You could do something along these lines:
import requests
import pandas as pd
pd.set_option('display.max_columns', None)
pd.set_option('display.max_colwidth', None)
headers = {'User-Agent': 'registr#jh.edu'}
r = requests.get('https://www.sec.gov/Archives/edgar/data/1127993/0001091818-21-000003.txt', headers=headers)
dfs = pd.read_html(str(r.text))
for x in range(len(dfs)):
if dfs[x].apply(lambda row: row.astype(str).str.contains('Cash and Cash Equivalents').any(), axis=1).any():
df = dfs[x]
df.dropna(how='all')
new_header = df.iloc[2]
df = df[3:]
df.columns = new_header
display(df) ## or print(df) if you're not in a jupyter notebook
This will return two dataframes, with tables #37 and respectively #71. You may need to improve the table header detection, as only table #71 will come out with proper headers (years).
I tried to look at the second url, however it was hanging for me (huge page).

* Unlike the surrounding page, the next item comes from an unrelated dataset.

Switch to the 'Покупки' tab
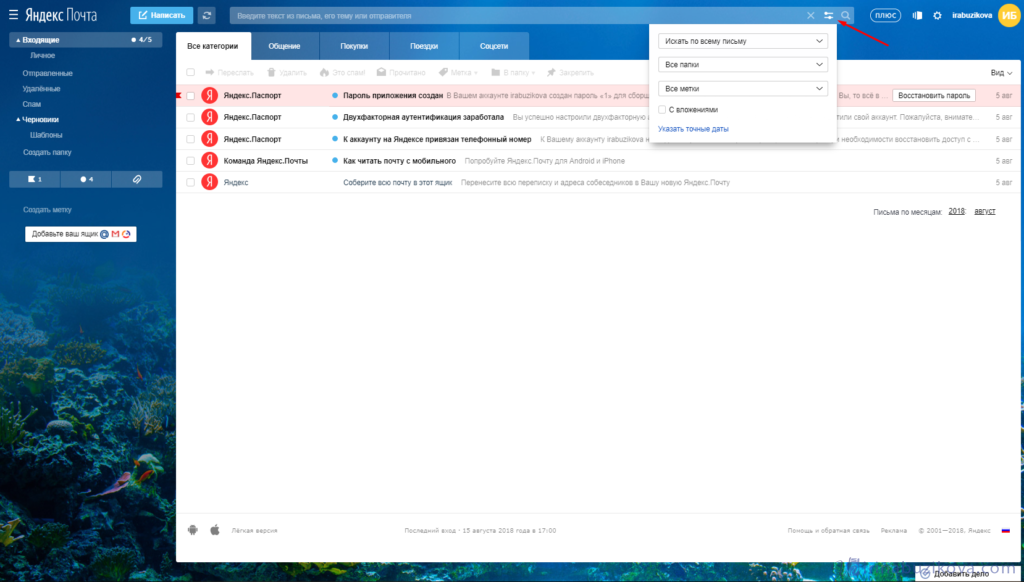Viewport: 1024px width, 582px height. point(353,46)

The printout in terminal will look something like this:
NaN NaN 2020 NaN 2019
3 Cash Flows from Operating Activities NaN NaN NaN NaN
4 Net loss NaN $(13,134,778) NaN $ (2,017,347)
5 Adjustments to reconcile net loss to net cash used in operating activities: NaN NaN NaN NaN
6 Depreciation and amortization NaN 84940 NaN 7832
7 Amortization of convertible debt discounts NaN 74775 NaN 60268
8 Accretion and settlement of financing instruments NaN NaN NaN NaN
9 and change in fair value of derivative liability NaN 1381363 NaN (1,346,797)

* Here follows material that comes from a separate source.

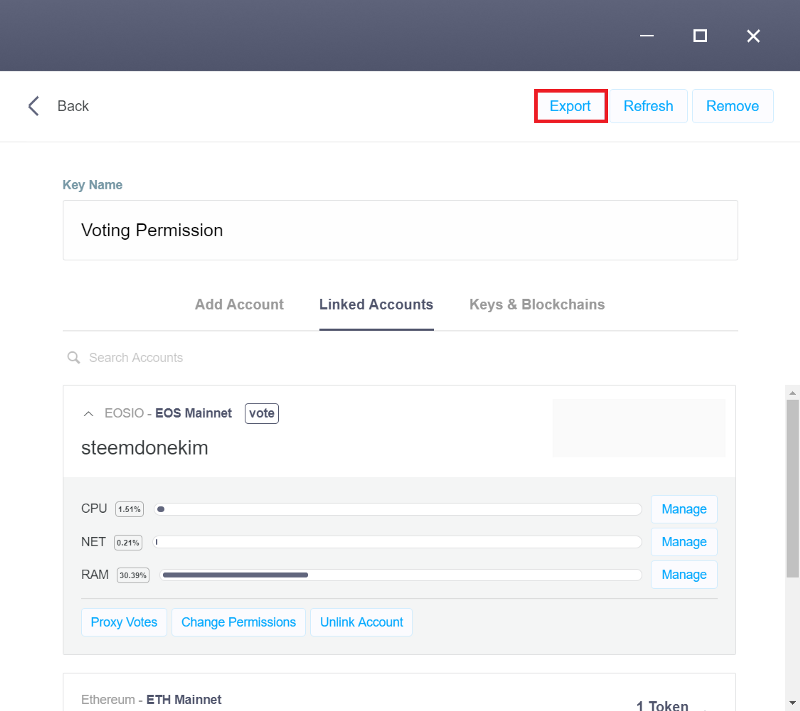Remove this key
Image resolution: width=800 pixels, height=711 pixels.
point(733,106)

10 Stock compensation and stock issued for services NaN 2870472 NaN -
11 Stock issued under Put Purchase Agreement NaN 7865077 NaN -
12 NaN NaN NaN NaN NaN
13 Changes in assets and liabilities: NaN NaN NaN NaN
14 Accounts receivable NaN (696,710) NaN 82359
15 Inventories NaN (78,919) NaN 304970
16 Accounts payable NaN (1,462,072) NaN (22,995)
17 Accrued expenses NaN (158,601) NaN (346,095)
18 Deferred revenue NaN 431147 NaN (91,453)
19 Net cash used in operating activities NaN (2,823,306) NaN (3,369,258)
20 NaN NaN NaN NaN NaN
21 Cash Flows from Investing Activities NaN NaN NaN NaN
22 Acquisition of business, net of cash NaN - NaN 2967918
23 Purchases of property and equipment NaN - NaN (17,636)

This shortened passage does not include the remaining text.